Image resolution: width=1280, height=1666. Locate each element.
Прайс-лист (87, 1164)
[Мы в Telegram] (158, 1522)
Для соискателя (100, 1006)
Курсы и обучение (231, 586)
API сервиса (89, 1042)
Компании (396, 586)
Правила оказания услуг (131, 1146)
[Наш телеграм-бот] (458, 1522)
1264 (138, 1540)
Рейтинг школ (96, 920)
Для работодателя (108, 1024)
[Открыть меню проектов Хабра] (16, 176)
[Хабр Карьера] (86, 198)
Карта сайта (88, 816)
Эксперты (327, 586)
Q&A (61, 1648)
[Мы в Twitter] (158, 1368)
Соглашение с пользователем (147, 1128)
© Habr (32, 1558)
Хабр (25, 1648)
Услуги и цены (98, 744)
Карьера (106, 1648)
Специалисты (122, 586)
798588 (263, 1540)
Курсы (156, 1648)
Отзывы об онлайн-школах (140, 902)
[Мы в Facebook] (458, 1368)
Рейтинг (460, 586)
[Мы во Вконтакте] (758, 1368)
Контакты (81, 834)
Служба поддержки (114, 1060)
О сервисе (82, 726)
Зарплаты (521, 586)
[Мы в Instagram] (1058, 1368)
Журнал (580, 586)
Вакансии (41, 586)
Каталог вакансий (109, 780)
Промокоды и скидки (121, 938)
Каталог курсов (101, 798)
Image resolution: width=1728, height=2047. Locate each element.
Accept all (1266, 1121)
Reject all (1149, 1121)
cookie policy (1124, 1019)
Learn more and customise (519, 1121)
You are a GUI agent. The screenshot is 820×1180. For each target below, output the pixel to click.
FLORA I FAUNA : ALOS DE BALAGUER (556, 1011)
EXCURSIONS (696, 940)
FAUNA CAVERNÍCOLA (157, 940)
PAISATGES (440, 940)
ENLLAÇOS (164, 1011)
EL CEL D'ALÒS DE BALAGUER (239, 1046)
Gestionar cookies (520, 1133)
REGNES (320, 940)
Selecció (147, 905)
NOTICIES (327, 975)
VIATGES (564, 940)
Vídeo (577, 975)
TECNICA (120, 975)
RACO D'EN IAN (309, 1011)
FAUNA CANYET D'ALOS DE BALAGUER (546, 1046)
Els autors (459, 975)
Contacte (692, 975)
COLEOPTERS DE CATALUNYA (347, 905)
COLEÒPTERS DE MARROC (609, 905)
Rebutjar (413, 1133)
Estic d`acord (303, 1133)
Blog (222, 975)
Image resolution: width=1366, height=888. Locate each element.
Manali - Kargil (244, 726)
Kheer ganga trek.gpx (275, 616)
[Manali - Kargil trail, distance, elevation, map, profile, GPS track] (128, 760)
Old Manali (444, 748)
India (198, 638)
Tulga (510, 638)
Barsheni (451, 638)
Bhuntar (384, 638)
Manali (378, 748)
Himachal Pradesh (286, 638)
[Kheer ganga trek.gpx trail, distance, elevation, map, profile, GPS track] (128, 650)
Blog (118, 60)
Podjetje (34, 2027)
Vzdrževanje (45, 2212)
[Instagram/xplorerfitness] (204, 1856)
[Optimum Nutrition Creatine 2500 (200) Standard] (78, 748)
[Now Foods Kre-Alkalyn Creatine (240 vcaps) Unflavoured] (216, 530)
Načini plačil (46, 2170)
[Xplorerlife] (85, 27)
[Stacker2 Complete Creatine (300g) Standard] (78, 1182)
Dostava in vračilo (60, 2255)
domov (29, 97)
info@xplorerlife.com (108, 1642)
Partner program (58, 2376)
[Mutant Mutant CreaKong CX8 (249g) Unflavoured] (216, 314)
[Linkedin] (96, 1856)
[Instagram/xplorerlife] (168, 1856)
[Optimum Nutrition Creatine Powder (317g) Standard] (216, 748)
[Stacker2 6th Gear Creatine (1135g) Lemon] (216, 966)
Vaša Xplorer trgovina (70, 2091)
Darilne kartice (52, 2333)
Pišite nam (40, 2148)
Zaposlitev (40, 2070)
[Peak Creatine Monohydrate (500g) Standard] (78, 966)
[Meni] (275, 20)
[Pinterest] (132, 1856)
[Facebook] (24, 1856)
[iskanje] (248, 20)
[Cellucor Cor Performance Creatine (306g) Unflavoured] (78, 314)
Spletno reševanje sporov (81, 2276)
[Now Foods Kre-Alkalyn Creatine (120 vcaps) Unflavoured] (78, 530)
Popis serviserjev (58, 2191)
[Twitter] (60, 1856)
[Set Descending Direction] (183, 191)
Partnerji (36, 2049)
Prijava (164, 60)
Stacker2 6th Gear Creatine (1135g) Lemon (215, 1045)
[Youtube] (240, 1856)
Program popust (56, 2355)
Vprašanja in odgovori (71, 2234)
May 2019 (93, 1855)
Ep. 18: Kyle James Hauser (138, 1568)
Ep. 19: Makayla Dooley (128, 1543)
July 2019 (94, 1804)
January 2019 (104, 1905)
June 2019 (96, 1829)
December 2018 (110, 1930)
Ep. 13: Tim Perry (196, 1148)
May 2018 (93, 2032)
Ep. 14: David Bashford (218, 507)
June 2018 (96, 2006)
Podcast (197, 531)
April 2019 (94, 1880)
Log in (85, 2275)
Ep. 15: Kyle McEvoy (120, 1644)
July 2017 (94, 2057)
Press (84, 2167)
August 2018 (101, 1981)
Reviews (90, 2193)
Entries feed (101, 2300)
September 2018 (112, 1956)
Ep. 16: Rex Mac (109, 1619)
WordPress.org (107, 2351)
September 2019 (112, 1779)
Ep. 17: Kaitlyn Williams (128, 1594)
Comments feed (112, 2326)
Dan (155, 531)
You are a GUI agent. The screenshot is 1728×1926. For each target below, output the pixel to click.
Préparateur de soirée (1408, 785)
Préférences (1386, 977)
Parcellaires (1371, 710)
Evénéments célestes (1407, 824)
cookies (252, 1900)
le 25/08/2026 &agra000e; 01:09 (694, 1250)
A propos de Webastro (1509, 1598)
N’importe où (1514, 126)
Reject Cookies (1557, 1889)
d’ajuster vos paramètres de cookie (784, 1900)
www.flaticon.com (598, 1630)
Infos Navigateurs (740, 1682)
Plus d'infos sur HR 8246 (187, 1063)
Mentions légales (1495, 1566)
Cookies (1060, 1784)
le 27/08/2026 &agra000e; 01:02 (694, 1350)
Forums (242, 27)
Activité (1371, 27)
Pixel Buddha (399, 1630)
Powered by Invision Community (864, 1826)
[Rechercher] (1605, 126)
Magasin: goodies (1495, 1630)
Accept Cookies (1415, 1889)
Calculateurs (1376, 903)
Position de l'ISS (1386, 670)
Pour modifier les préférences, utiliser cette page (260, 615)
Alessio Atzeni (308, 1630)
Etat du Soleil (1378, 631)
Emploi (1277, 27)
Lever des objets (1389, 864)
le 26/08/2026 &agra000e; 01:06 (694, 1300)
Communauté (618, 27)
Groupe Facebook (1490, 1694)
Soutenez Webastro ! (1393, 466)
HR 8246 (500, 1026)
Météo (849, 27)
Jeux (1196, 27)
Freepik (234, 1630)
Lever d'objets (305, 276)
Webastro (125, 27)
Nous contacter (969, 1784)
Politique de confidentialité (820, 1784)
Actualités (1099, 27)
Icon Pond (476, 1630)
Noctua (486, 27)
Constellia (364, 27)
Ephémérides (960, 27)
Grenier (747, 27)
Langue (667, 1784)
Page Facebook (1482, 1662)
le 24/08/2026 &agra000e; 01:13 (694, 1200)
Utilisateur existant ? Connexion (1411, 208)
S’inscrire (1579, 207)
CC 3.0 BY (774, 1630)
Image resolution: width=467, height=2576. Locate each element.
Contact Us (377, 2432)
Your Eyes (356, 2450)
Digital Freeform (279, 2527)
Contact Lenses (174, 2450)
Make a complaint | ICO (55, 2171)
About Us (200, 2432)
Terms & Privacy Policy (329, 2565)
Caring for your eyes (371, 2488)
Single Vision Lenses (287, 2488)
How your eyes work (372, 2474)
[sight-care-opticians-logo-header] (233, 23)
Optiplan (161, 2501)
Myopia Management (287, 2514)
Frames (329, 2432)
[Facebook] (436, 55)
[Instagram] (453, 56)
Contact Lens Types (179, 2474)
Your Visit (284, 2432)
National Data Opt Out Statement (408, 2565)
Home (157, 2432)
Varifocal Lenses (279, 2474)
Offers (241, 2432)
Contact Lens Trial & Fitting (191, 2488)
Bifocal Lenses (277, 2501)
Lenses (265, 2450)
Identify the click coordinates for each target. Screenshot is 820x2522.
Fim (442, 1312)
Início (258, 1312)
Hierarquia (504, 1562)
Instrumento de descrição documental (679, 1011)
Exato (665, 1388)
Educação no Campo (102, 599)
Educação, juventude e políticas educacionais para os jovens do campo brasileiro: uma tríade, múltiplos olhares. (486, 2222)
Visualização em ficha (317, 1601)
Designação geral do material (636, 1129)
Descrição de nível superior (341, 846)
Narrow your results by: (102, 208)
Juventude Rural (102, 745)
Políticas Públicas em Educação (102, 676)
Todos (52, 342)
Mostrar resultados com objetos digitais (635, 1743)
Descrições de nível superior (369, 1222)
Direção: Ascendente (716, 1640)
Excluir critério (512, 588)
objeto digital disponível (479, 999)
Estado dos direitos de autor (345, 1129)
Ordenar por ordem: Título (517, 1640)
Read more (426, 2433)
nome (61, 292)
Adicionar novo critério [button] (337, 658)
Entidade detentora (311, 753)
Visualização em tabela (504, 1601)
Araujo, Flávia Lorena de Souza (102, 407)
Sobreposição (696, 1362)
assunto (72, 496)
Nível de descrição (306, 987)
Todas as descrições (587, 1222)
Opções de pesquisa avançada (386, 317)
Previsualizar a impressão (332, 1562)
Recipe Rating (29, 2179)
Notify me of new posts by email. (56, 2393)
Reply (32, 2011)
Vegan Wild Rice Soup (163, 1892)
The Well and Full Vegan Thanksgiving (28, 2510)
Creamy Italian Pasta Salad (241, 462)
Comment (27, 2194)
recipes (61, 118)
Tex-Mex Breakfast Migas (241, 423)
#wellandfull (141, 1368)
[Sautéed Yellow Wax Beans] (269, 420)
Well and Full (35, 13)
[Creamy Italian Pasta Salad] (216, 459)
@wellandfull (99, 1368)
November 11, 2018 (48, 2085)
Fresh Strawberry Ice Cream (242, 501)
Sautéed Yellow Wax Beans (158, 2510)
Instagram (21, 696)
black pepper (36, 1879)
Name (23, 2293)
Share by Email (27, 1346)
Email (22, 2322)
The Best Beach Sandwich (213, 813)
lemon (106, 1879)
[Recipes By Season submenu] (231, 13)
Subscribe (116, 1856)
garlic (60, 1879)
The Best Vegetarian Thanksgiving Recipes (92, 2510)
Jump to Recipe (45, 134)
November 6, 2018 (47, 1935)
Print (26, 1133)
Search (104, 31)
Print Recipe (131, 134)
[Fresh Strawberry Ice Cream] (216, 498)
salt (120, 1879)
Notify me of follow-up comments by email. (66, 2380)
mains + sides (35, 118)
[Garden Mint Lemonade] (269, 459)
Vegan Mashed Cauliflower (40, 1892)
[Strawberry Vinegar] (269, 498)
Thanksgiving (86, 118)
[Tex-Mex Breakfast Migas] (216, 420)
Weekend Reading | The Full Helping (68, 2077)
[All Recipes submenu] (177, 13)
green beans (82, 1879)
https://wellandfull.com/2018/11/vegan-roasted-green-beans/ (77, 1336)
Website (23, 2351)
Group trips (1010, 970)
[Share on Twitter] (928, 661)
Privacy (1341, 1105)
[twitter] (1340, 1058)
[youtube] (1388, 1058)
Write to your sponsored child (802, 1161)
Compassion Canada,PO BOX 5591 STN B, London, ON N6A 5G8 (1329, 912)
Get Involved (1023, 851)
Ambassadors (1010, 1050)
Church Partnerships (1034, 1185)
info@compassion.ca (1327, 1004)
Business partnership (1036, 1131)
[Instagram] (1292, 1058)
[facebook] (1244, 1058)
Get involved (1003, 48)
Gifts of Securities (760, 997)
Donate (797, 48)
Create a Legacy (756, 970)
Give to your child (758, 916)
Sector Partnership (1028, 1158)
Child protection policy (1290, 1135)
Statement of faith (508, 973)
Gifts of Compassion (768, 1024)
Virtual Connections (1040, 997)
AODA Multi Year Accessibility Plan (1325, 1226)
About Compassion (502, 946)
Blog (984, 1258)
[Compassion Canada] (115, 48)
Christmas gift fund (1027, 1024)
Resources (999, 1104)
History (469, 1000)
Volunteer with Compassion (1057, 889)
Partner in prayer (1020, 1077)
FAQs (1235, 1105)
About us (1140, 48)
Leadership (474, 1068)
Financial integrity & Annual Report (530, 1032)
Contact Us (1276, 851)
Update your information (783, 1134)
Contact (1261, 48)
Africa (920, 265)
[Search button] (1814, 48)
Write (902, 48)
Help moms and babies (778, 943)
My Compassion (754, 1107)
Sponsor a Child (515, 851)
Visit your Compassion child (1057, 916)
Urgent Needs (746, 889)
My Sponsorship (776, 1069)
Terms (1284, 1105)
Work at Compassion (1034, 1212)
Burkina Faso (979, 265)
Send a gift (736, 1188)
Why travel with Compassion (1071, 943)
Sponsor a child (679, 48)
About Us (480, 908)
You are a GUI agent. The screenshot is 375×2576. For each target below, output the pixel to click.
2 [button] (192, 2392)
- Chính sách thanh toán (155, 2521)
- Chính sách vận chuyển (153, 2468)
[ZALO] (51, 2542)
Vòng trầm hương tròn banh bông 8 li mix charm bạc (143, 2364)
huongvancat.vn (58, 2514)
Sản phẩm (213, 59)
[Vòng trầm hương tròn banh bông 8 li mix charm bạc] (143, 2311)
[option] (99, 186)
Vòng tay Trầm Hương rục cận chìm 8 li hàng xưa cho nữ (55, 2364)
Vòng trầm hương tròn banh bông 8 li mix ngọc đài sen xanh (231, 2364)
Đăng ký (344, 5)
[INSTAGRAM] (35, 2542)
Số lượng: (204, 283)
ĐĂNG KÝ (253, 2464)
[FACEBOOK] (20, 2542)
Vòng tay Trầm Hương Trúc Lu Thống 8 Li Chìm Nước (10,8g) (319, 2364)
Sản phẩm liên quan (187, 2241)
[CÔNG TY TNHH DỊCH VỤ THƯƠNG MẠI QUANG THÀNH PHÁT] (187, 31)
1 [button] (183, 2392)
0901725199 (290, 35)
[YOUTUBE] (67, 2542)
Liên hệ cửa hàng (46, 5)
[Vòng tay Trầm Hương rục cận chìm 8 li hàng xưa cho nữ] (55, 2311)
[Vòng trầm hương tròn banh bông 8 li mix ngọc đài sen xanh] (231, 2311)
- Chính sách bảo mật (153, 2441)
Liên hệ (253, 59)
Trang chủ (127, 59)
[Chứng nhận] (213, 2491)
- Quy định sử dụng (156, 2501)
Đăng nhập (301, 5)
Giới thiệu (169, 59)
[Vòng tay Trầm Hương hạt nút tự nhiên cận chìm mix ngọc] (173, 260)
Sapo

→ TASK: With the line holding "Каталог курсов (101, 798)" as the first and the line holding "NOTICIES (327, 975)" as the last, please transcribe exactly the lines of the material above in that range and nothing else.

→ RESULT:
Каталог курсов (101, 798)
Image resolution: width=1728, height=2047. Locate each element.
Accept all (1266, 1121)
Reject all (1149, 1121)
cookie policy (1124, 1019)
Learn more and customise (519, 1121)
You are a GUI agent. The screenshot is 820×1180. For each target below, output the pixel to click.
FLORA I FAUNA : ALOS DE BALAGUER (556, 1011)
EXCURSIONS (696, 940)
FAUNA CAVERNÍCOLA (157, 940)
PAISATGES (440, 940)
ENLLAÇOS (164, 1011)
EL CEL D'ALÒS DE BALAGUER (239, 1046)
Gestionar cookies (520, 1133)
REGNES (320, 940)
Selecció (147, 905)
NOTICIES (327, 975)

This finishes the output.